INSTRUCTIONS FOR THE TASK:
Begin at the top of the records and copy each line exactly. The line containing "[Audi Q4 E-Tron, Buffalino" is the last one to include.

(Beginning of EXERCISE MATERIALS)

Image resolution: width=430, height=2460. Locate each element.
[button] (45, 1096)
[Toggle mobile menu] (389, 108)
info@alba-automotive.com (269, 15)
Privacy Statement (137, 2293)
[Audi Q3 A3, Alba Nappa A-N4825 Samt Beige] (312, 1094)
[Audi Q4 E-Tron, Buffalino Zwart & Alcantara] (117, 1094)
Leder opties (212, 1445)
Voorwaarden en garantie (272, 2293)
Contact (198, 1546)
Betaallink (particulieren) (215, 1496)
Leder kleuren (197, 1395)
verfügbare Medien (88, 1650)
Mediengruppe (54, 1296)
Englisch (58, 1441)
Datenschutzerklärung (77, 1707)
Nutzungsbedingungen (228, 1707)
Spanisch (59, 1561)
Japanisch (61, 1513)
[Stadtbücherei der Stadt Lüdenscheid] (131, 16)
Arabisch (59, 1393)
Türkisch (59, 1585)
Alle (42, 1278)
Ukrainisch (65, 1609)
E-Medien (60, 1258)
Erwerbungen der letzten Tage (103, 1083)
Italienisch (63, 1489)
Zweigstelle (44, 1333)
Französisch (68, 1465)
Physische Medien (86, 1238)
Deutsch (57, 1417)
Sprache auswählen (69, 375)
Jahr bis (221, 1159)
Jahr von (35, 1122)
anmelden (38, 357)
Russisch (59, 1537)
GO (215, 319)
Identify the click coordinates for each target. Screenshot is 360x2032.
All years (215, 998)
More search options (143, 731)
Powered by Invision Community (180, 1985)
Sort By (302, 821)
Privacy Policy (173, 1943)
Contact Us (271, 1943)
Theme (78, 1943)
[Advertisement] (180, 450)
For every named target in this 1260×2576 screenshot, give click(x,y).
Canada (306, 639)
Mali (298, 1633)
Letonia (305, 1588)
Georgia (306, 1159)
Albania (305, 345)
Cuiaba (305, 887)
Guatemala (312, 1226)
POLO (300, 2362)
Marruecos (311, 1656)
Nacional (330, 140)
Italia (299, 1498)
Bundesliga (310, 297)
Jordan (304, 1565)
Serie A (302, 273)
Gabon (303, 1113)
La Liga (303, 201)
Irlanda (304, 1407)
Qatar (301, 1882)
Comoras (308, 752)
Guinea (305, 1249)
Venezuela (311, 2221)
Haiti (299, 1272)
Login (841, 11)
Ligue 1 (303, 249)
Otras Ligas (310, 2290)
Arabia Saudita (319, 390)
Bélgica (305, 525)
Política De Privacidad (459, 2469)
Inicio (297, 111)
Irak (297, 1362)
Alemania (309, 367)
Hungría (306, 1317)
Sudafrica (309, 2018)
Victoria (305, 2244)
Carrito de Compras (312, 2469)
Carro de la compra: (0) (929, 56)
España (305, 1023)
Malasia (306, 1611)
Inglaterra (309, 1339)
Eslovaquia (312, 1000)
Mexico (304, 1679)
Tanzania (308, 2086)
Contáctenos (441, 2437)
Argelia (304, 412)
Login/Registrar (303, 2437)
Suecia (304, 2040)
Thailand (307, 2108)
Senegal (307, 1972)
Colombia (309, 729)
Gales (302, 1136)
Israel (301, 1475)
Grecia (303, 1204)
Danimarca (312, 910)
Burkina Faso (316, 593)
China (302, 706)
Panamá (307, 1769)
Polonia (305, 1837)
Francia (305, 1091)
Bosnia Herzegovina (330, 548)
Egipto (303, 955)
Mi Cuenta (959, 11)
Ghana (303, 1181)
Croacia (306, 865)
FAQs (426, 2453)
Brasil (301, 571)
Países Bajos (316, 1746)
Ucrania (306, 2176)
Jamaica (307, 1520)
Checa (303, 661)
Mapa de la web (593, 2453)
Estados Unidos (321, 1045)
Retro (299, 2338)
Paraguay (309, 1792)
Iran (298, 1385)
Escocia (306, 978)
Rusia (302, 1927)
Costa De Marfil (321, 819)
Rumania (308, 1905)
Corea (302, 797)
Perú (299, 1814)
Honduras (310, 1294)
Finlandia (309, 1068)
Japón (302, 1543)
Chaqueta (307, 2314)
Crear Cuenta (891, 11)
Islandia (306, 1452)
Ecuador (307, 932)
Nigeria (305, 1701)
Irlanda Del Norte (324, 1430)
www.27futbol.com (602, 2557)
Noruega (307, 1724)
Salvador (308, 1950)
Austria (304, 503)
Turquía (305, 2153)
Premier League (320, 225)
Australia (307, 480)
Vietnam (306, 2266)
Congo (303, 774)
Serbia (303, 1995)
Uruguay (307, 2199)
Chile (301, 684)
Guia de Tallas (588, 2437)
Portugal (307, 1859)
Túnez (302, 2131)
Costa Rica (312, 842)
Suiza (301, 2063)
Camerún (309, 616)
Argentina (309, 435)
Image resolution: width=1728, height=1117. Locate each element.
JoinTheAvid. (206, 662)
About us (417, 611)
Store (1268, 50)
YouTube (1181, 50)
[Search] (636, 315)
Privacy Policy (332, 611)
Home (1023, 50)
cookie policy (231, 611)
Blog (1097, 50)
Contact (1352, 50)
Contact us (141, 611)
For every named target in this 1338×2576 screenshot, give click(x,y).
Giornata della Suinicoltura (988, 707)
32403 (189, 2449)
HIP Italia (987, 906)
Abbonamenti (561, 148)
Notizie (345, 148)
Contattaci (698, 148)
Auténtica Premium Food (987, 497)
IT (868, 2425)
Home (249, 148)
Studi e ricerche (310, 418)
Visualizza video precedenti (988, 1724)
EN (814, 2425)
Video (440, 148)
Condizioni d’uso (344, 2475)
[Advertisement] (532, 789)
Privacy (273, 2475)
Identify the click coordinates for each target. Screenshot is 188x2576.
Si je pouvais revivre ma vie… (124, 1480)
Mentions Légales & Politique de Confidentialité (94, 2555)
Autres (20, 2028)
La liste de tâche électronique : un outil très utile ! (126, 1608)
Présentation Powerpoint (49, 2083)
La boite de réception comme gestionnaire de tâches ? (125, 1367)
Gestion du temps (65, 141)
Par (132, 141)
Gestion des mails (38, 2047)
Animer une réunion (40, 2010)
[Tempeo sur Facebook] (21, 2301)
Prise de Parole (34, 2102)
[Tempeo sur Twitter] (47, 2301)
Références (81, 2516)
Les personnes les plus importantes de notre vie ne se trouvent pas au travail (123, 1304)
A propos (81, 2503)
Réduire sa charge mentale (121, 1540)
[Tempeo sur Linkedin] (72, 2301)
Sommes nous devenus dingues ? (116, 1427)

(End of EXERCISE MATERIALS)

EXPECTED OUTPUT:
Image resolution: width=430, height=2460. Locate each element.
[button] (45, 1096)
[Toggle mobile menu] (389, 108)
info@alba-automotive.com (269, 15)
Privacy Statement (137, 2293)
[Audi Q3 A3, Alba Nappa A-N4825 Samt Beige] (312, 1094)
[Audi Q4 E-Tron, Buffalino Zwart & Alcantara] (117, 1094)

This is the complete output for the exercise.